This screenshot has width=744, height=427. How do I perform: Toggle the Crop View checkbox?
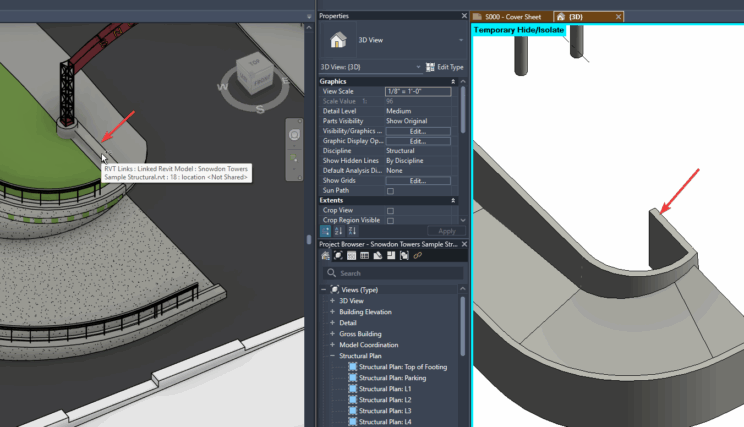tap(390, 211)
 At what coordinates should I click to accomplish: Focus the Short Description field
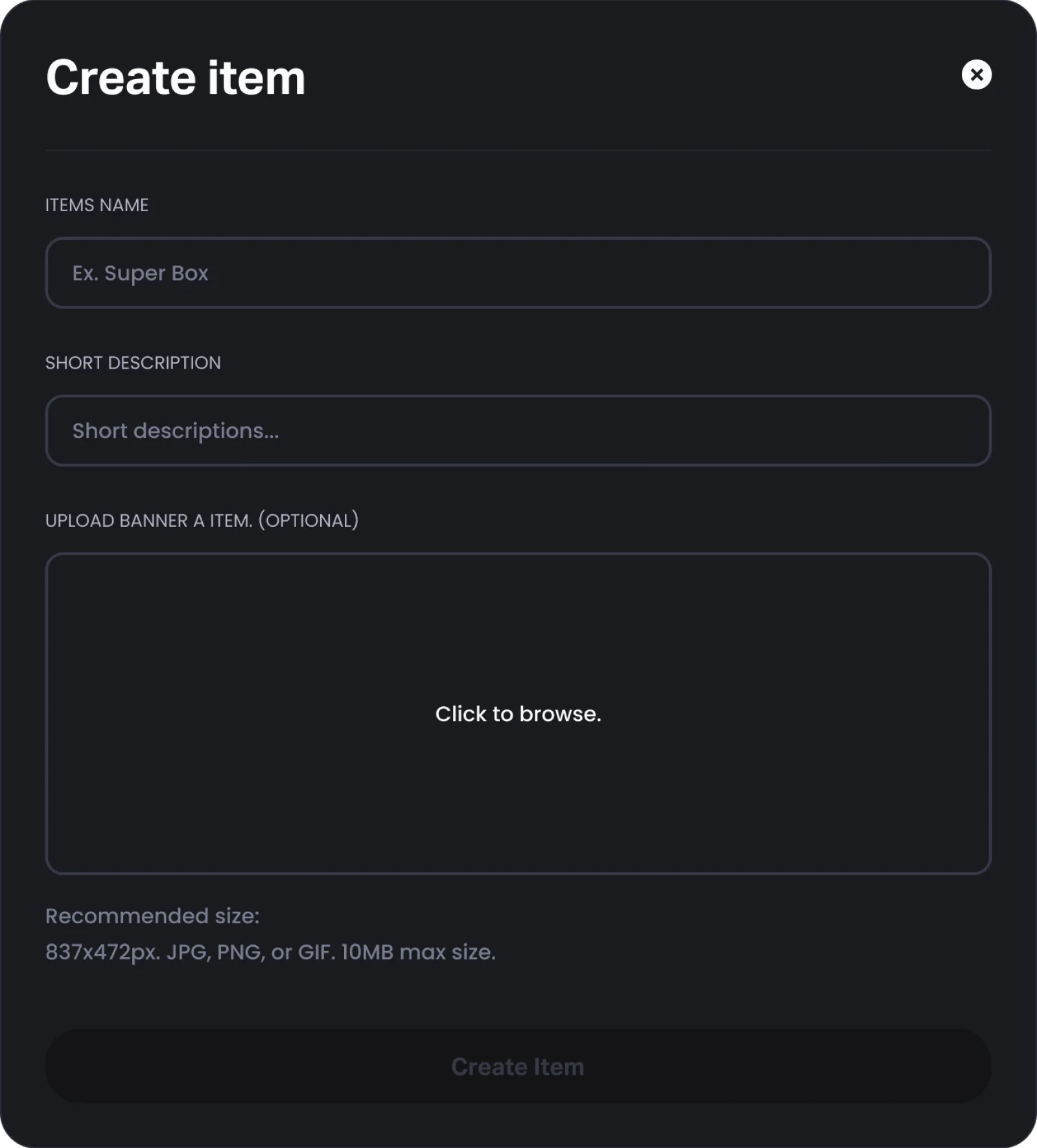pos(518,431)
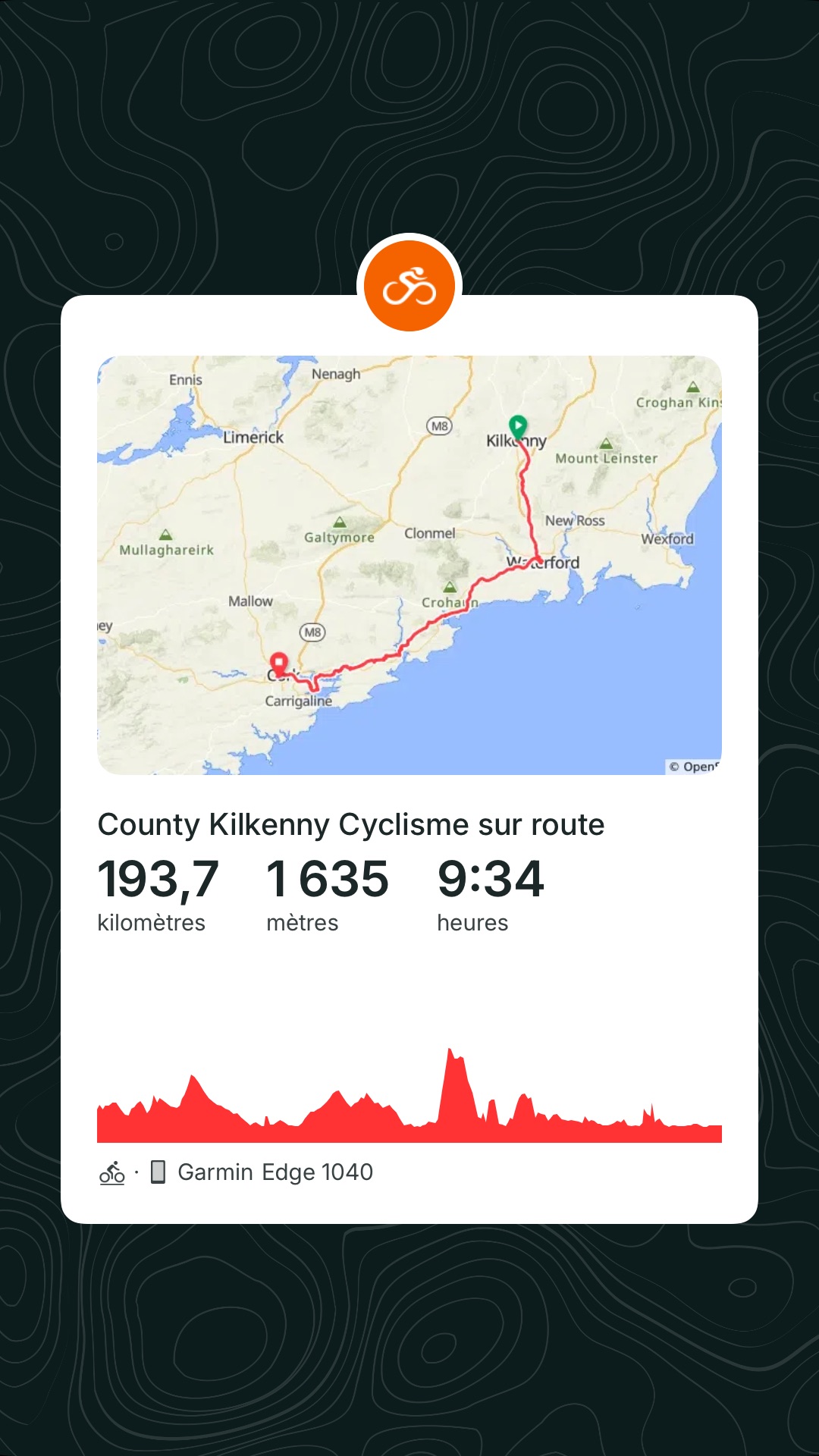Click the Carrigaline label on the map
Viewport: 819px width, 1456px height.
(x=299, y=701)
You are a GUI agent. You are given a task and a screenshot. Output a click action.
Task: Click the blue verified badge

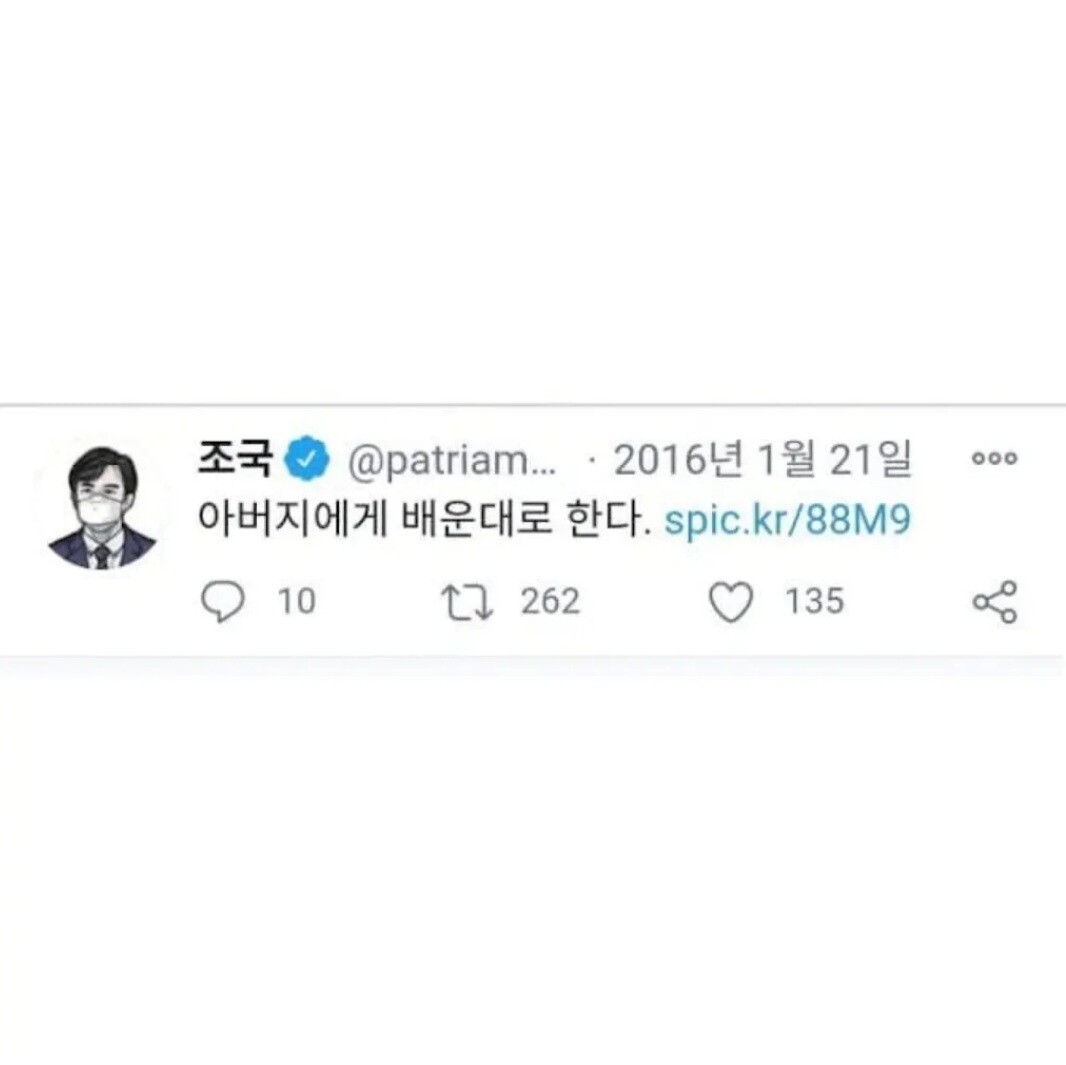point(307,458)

Exercise description:
Only the text of the listing should be returned, exactly and in full; no image goes into the copy.

The completed task:
This screenshot has width=744, height=427. How do I perform: Toggle the Crop View checkbox?
tap(390, 211)
 At what coordinates should I click to accomplish: Focus the Short Description field
pos(518,431)
Click the Carrigaline label on the map
Viewport: 819px width, 1456px height.
(x=299, y=701)
You are a GUI agent. You are given a task and a screenshot. Output a click action.
Task: Click the blue verified badge

point(307,458)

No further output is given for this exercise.